After the waters receded, cleanup crews slowly made their way through the area, bulldozing whole neighborhoods, leaving only the concrete steps as somber markers of the families who once lived there.

Today the Ninth has an official population of 3,000 residents, less than a fifth of the pre-Katrina level. Huge sections have been overgrown by underbrush and trees; there is little commerce beyond corner stores, liquor stores, and check cashing joints.

The neighborhood is a stark reminder of the significant distance New Orleans still has to go before it fully recovers.

“I would say if you think about the city in its whole context, the water hurt everybody, it didn’t discriminate,” Landrieu said when asked about the lack of progress in the Ninth Ward.

“Some neighborhoods have come back slower than others, because they didn’t have the generational wealth. We’ve spent $500 million in the lower Ninth, that’s a big nut. So you continue to see it’s a struggle … I think the Ninth Ward is a big challenge,” he conceded.

Landrieu argued part of the problem has also been a lack of interest from the private sector in redeveloping the area.

“It was not in great shape before the storm. And so building back is harder and tougher and it’s going to take longer. It just is. Because we have limited resources. And the market needs to help too. There’s no way the government by itself can rebuild this entire city. And that’s been a real challenge for us,” he said.

Additionally, violence remains high in New Orleans.

“You see those books, you see those red books?” Landrieu said, motioning toward a stack of binders behind his desk. “All those books are pages of human beings who’ve been killed on the streets of New Orleans since I’ve been mayor. It’s a lot of 'em, right? What I’m trying to do is focus people’s attention on the losses of lives of young African-American men.”

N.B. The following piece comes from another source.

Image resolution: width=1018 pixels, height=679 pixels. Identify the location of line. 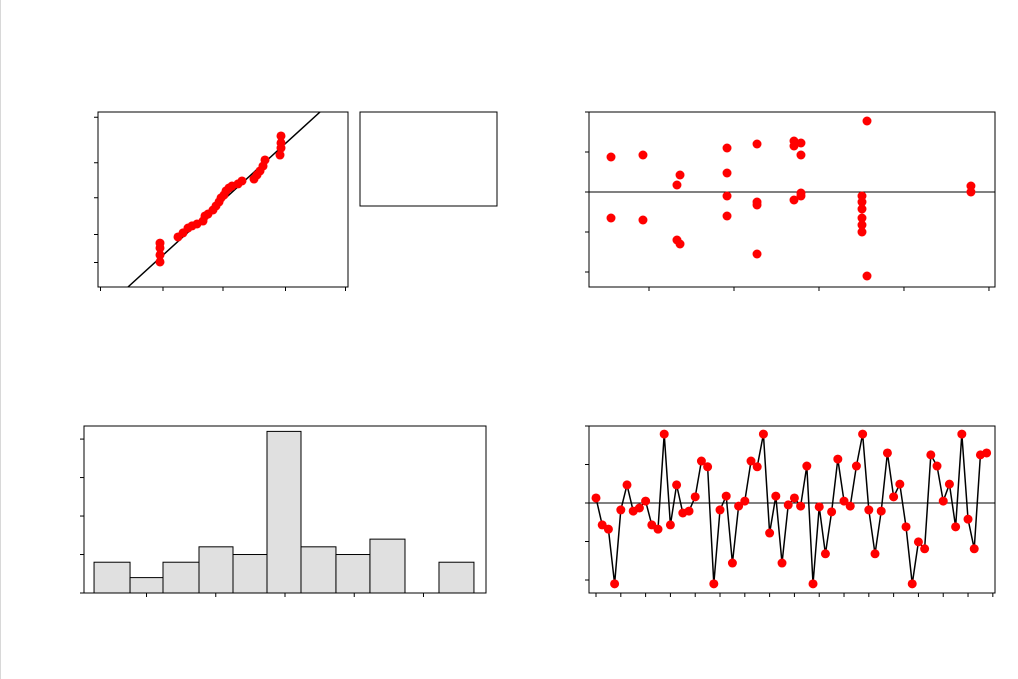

“It’s a national epidemic … I want to find a way of changing what I call a culture of violence into a culture of peace,” Landrieu said, explaining that the city’s inability to contain the violence in its streets is perhaps his most significant outstanding challenge.

While other traditional issues like the economy or health care are a matter of “muscle memory” for governments, “what we do not know how to do is stop the violence on the streets of America. I’m frustrated and impatient, because we can’t get there faster and sooner.”